TIME Magazine has named its Person of the Year, or persons in this case.
In a year where the unconventional, unexpected and turbulent prevailed, it turns out just one wasn’t enough. The publication picked President-elect Joe Biden and Vice President-elect Kamala Harris as its 2020 Person of the Year, making the announcement late Thursday. Gov. Gretchen Whitmer was nominated to be on the list after the plot to kidnap her, her staunch support of public health and spars with Donald Trump, but she didn't make the cut to the next round.
Biden ascends to the presidency after a long career in public service, while Harris breaks barriers as the only woman to lead the U.S. presidential line of succession and the first female to serve as president of the U.S. Senate. She's also the first Black woman and first woman of Asian descent to achieve that rank.
Finalists for the title included outgoing President Donald Trump, the movement for racial justice, and a tag-team of Dr.
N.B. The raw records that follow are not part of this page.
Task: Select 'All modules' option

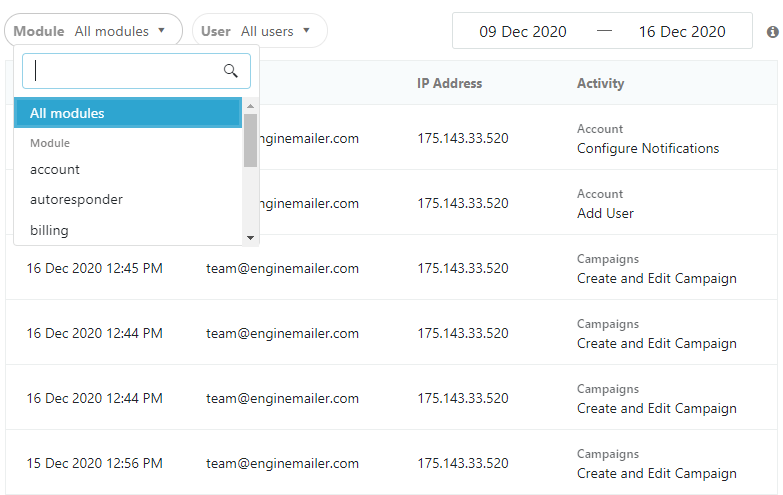Action: [128, 113]
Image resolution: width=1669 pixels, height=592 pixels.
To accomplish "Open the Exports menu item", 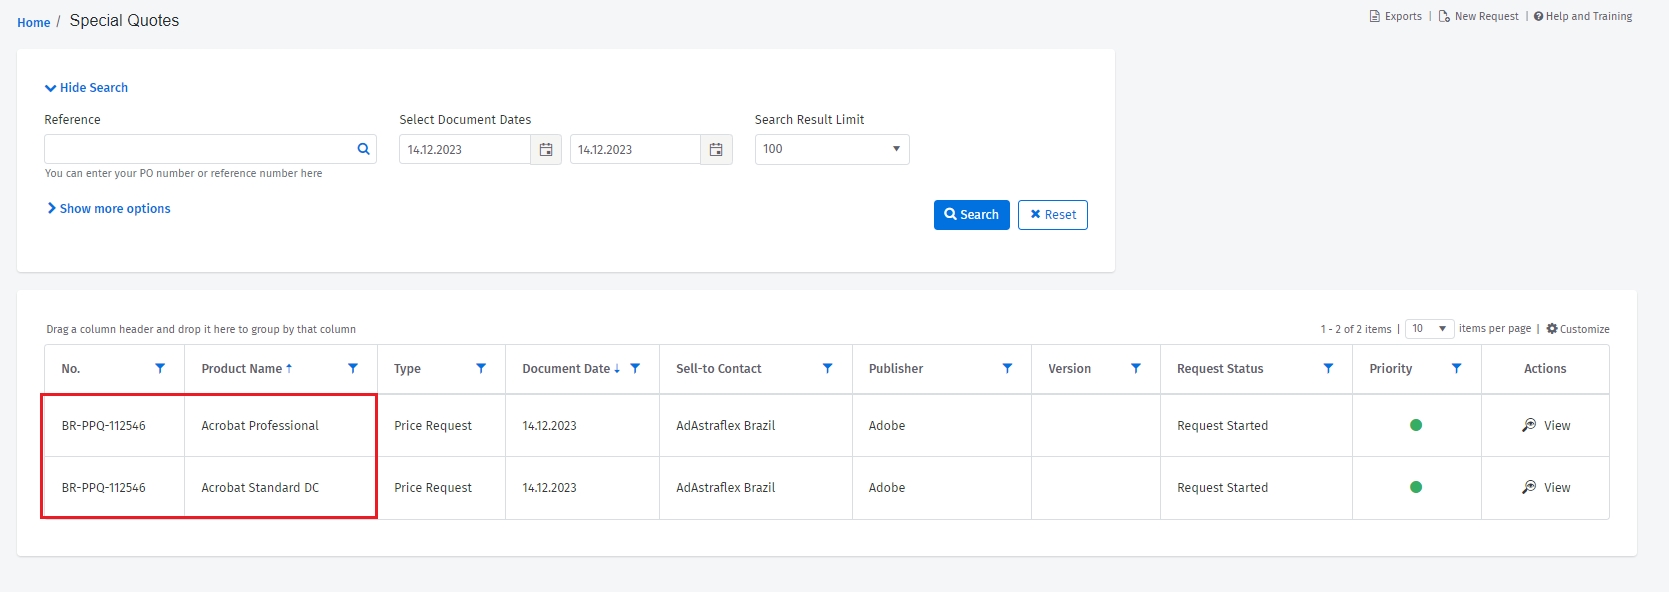I will click(x=1396, y=16).
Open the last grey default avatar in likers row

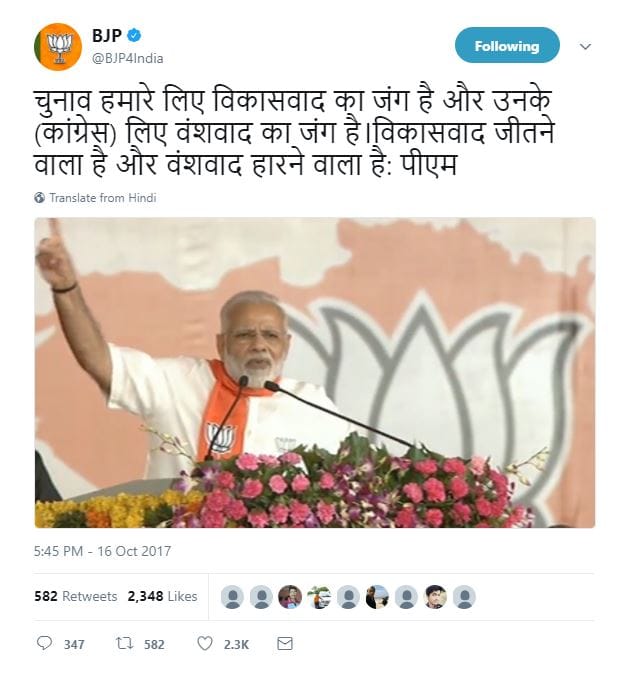point(464,597)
Anthony Fauci and the nation’s frontline workers battling COVID-19. In the end, Biden and Harris won out, just as they did in one of the country's most important presidential elections ever.
In selecting the duo, TIME wrote: "The Democratic ticket was an unlikely partnership: forged in conflict and fused over Zoom, divided by generation, race and gender. They come from different coasts, different ideologies, different Americas."
Biden and Harris "offered restoration and renewal in a single ticket," TIME's Charlotte Alter penned.